Scan the material below for every line with the string "computer", and copy those lines.
Dataset records below:
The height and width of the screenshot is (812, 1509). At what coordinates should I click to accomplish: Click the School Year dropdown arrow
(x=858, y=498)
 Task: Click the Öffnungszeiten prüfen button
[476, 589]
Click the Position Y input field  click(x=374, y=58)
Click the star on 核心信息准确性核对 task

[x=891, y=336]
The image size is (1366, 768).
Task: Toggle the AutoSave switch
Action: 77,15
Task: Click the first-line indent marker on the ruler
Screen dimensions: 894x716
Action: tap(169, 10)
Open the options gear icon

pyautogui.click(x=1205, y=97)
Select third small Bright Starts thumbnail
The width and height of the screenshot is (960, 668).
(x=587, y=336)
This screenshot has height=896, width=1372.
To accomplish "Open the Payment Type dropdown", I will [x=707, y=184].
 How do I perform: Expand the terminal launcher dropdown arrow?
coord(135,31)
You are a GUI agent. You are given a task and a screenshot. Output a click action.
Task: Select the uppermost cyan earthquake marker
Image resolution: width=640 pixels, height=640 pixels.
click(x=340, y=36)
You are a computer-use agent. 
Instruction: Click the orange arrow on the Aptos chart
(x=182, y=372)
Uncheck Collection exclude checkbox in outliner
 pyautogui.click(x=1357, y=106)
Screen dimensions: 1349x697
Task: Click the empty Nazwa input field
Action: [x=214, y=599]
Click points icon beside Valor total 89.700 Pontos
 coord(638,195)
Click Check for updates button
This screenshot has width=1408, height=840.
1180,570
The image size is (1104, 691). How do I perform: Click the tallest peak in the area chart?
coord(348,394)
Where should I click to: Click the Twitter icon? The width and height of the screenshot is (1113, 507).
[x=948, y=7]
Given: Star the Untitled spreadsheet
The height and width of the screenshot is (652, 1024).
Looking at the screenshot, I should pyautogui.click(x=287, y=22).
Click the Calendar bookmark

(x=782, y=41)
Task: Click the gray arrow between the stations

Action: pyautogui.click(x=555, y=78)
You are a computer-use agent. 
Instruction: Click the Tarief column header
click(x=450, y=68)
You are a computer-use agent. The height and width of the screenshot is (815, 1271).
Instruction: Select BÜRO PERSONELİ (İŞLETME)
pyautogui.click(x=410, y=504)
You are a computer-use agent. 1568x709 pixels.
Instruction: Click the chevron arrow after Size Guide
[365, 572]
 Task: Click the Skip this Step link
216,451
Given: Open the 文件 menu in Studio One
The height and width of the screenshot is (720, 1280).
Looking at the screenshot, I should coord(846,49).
End of Dataset records.
The answer -
You are a computer-use agent. 
You are a computer-use agent. 
You are a computer-use agent. The height and width of the screenshot is (815, 1271).
You are a computer-use agent. 1568x709 pixels.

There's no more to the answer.